Dr. Maxwell Maltz dalam Psycho-Cybernatics
Berbicara tentang dunia sekolah seakan tidak ada habisnya. Berbagai problematika yang mengitarinya seringkali menjadi hal yang kontroversial. Apakah seorang itu menilai masalah dalam rumah tangga sekolah sebagai sesuatu yang sepele karena sudah merupakan akar dari sejumlah permasalahan pendidikan di lembaga formal dalam tuntunan pendidikan untuk menjadi lembaga penyedia jasa intelektual yang lebih baik, ataukah seseorang itu menilai permasalahan yang ada di dalamnya harus segera dibenahi demi terwujudnya pendidikan yang tidak memborgol masa depan para penuntut ilmu? Untuk memilah win-win solusion, biasanya hal semacam ini bergantung pada persepsi masyarakat, bagaimana mereka menyikapi problematika yang ada dan apa solusi kreatif serta membebaskan yang mereka ajukan.

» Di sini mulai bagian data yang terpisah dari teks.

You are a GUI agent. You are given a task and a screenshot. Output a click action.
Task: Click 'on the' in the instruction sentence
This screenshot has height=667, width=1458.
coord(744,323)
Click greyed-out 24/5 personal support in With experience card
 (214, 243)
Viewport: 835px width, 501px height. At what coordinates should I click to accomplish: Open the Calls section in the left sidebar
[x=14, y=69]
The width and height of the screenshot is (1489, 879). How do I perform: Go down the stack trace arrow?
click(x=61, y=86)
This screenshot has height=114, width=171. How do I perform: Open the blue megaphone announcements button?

Dalam beberapa tahun terakhir, permasalahan yang masih saja menggelayuti dunia bermerek embel-embel masa depan cemerlang itu ialah pengamalan, atau lebih tepatnya penerapan pembagian kelas bagi mereka yang dianggap pintar dengan mereka yang mendapat label kurang pintar alias bodoh secara kuantitatif oleh para pendidik di lingkungan sekolah. Tidak menjadi rahasia lagi, ada beberapa sekolah di negeri ini, atau mungkin banyak sekolah yang menerapkan sistem yang tabu ini. Sekolah-sekolah memilah kelas antara siswa yang dianggap pintar karena dari segi nilai berada di urutan teratas atau nilai rata-rata dari kebanyakan teman sebayanya di sekolah. Di sisi lain, mereka abng kurang beruntung karena kadang-kadang atau bahkan sering memperoleh nilai buruk, di bawah rata-rata dari rival kompetisinya dinggap tidak mempu menyerap pembelajaran dengan baik sehingga dilayakkan menempati kelas pembuangan, alias kelas bawah. Suatu potret ketidakadilan dalam dunia pendidikan manakala kepintaran, kecerdasan, keberhasilan, atau apakah namanya hanya diukur dari ketercapaian nilai intelektual yang dapat diserap oleh para pelajar ketika akhir pengumuman nilai tertinggi dalam pembagian laporan pendidikan setiap akhir semesternya.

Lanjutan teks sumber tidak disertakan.